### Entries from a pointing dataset
--*--

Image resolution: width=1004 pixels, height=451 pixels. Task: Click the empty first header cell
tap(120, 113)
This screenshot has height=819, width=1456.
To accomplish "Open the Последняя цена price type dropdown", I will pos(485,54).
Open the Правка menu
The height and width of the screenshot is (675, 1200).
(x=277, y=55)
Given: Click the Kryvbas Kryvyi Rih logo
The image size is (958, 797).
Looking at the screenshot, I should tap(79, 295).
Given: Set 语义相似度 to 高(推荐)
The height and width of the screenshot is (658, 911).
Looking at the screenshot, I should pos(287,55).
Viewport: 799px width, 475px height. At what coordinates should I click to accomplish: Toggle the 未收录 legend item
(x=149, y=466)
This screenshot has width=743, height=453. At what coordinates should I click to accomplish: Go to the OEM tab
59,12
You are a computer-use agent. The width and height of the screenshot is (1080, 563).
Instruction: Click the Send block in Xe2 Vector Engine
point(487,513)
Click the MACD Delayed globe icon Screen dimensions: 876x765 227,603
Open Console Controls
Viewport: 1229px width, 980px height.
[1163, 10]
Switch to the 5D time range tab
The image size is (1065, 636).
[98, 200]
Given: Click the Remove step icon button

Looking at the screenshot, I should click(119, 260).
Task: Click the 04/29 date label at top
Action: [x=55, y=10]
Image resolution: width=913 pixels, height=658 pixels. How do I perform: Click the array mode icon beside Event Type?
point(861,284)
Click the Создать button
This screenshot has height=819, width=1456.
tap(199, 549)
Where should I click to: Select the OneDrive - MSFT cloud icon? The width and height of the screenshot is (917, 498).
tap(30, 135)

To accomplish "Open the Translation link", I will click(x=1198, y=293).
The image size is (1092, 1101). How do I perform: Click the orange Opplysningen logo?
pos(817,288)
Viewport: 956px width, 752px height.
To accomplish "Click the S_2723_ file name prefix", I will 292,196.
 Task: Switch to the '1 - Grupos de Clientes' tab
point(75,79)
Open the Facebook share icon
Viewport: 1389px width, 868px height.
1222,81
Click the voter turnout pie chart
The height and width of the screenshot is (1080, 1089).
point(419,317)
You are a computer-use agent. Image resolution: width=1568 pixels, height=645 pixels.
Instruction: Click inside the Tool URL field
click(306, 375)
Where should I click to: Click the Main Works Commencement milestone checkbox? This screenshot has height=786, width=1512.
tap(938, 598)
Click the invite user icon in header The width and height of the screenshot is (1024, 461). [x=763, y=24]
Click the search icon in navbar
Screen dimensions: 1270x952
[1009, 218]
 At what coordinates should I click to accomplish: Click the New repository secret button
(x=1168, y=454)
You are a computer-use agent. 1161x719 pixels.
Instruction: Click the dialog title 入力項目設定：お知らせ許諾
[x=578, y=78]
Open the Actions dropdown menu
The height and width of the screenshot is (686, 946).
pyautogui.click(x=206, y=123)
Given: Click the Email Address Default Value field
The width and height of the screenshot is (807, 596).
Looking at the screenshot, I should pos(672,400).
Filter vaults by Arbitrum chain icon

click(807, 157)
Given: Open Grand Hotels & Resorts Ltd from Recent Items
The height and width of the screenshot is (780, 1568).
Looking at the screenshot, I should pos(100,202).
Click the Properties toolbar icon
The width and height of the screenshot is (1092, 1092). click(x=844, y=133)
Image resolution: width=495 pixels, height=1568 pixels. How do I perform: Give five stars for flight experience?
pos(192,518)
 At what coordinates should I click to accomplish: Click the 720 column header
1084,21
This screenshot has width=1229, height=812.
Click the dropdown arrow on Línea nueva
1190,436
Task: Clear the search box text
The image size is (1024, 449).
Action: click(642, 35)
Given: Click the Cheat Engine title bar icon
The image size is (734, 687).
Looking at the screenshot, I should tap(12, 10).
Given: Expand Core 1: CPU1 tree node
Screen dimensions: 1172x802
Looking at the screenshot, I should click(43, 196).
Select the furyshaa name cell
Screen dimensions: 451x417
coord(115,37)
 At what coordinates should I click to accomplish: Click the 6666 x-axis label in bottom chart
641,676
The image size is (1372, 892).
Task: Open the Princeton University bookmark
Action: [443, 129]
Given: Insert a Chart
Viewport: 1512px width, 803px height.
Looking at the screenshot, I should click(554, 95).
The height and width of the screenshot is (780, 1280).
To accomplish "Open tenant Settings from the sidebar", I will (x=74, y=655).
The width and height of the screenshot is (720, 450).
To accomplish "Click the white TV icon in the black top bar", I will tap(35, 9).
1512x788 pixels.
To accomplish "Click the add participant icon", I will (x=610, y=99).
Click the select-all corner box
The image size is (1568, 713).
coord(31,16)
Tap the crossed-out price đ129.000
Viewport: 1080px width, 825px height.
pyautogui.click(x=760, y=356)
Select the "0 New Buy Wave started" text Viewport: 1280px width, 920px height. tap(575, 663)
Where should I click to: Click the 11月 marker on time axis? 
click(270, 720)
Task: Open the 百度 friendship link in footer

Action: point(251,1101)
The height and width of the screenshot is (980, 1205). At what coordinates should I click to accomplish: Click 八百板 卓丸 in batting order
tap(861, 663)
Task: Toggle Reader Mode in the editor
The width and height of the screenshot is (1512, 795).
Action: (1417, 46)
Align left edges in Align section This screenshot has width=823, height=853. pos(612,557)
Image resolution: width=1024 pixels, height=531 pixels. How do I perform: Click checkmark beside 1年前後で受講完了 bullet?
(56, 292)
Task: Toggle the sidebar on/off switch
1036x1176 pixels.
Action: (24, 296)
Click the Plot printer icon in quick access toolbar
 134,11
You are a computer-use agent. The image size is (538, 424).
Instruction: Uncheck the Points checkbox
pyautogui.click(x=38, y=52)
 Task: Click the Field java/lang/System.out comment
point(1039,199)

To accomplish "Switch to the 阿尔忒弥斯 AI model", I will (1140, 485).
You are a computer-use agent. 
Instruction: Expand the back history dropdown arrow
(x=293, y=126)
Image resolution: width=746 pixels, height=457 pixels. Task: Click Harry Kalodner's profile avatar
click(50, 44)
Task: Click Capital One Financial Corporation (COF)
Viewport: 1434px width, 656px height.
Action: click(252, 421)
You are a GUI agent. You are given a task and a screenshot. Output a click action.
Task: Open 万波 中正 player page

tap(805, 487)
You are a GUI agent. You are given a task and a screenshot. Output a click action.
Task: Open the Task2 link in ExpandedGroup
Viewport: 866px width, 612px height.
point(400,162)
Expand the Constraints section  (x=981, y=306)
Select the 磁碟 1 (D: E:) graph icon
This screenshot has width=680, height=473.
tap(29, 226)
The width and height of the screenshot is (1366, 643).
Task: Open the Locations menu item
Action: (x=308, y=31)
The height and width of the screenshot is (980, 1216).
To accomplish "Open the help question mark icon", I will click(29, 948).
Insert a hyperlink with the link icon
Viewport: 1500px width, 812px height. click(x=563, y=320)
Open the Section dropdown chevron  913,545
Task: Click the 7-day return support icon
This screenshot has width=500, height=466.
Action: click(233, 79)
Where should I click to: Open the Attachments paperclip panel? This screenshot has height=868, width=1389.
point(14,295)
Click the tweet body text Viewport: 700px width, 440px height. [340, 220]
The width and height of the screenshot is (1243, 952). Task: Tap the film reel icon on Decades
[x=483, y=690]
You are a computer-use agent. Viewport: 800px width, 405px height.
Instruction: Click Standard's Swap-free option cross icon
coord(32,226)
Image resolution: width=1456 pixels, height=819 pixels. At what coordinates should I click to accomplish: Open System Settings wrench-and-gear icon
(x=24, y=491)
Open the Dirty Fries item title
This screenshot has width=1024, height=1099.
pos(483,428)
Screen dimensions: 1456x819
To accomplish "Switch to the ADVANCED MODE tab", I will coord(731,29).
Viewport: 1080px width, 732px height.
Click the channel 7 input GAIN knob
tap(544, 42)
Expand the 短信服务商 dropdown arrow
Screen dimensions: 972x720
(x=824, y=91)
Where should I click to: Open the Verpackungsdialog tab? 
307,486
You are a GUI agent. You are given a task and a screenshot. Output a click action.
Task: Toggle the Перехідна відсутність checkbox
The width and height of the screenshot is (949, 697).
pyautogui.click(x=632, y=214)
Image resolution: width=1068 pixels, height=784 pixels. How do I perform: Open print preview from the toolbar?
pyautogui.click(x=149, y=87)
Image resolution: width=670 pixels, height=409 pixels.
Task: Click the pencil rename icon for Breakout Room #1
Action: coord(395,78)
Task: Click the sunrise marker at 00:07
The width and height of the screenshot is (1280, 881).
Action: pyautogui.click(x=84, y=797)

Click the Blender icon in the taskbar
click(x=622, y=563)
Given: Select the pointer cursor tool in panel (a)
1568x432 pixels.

--*--

### Requirement
Rewrite the entries from the line containing "Where should I click to: Click the 11月" through the line containing "tap(805, 487)", swapping every "Instruction" for "Command" and changing nothing else. Return only that stretch.

### Response
Where should I click to: Click the 11月 marker on time axis? 
click(270, 720)
Task: Open the 百度 friendship link in footer

Action: point(251,1101)
The height and width of the screenshot is (980, 1205). At what coordinates should I click to accomplish: Click 八百板 卓丸 in batting order
tap(861, 663)
Task: Toggle Reader Mode in the editor
The width and height of the screenshot is (1512, 795).
Action: (1417, 46)
Align left edges in Align section This screenshot has width=823, height=853. pos(612,557)
Image resolution: width=1024 pixels, height=531 pixels. How do I perform: Click checkmark beside 1年前後で受講完了 bullet?
(56, 292)
Task: Toggle the sidebar on/off switch
1036x1176 pixels.
Action: (24, 296)
Click the Plot printer icon in quick access toolbar
 134,11
You are a computer-use agent. The image size is (538, 424).
Command: Uncheck the Points checkbox
pyautogui.click(x=38, y=52)
 Task: Click the Field java/lang/System.out comment
point(1039,199)

To accomplish "Switch to the 阿尔忒弥斯 AI model", I will (1140, 485).
You are a computer-use agent. 
Command: Expand the back history dropdown arrow
(x=293, y=126)
Image resolution: width=746 pixels, height=457 pixels. Task: Click Harry Kalodner's profile avatar
click(50, 44)
Task: Click Capital One Financial Corporation (COF)
Viewport: 1434px width, 656px height.
Action: click(252, 421)
You are a GUI agent. You are given a task and a screenshot. Output a click action.
Task: Open 万波 中正 player page

tap(805, 487)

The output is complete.